» **Material for the task**
┄┄┄┄┄┄┄┄┄┄┄┄┄┄┄┄┄┄┄┄
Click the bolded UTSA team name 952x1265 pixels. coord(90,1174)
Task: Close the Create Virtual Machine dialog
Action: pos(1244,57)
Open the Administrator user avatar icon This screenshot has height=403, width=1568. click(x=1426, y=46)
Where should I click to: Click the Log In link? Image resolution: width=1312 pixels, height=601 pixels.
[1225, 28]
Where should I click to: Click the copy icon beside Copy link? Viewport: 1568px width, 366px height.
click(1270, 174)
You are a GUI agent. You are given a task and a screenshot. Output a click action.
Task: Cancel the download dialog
┄┄┄┄┄┄┄┄┄┄┄┄┄┄┄┄┄┄┄┄
» **Work instructions**
Please convert the records above into a numbered list with one line per item, leaving out any blank lines.

» **Exercise answer**
1. Click the bolded UTSA team name 952x1265 pixels. coord(90,1174)
2. Task: Close the Create Virtual Machine dialog
3. Action: pos(1244,57)
4. Open the Administrator user avatar icon This screenshot has height=403, width=1568. click(x=1426, y=46)
5. Where should I click to: Click the Log In link? Image resolution: width=1312 pixels, height=601 pixels.
6. [1225, 28]
7. Where should I click to: Click the copy icon beside Copy link? Viewport: 1568px width, 366px height.
8. click(1270, 174)
9. You are a GUI agent. You are given a task and a screenshot. Output a click action.
10. Task: Cancel the download dialog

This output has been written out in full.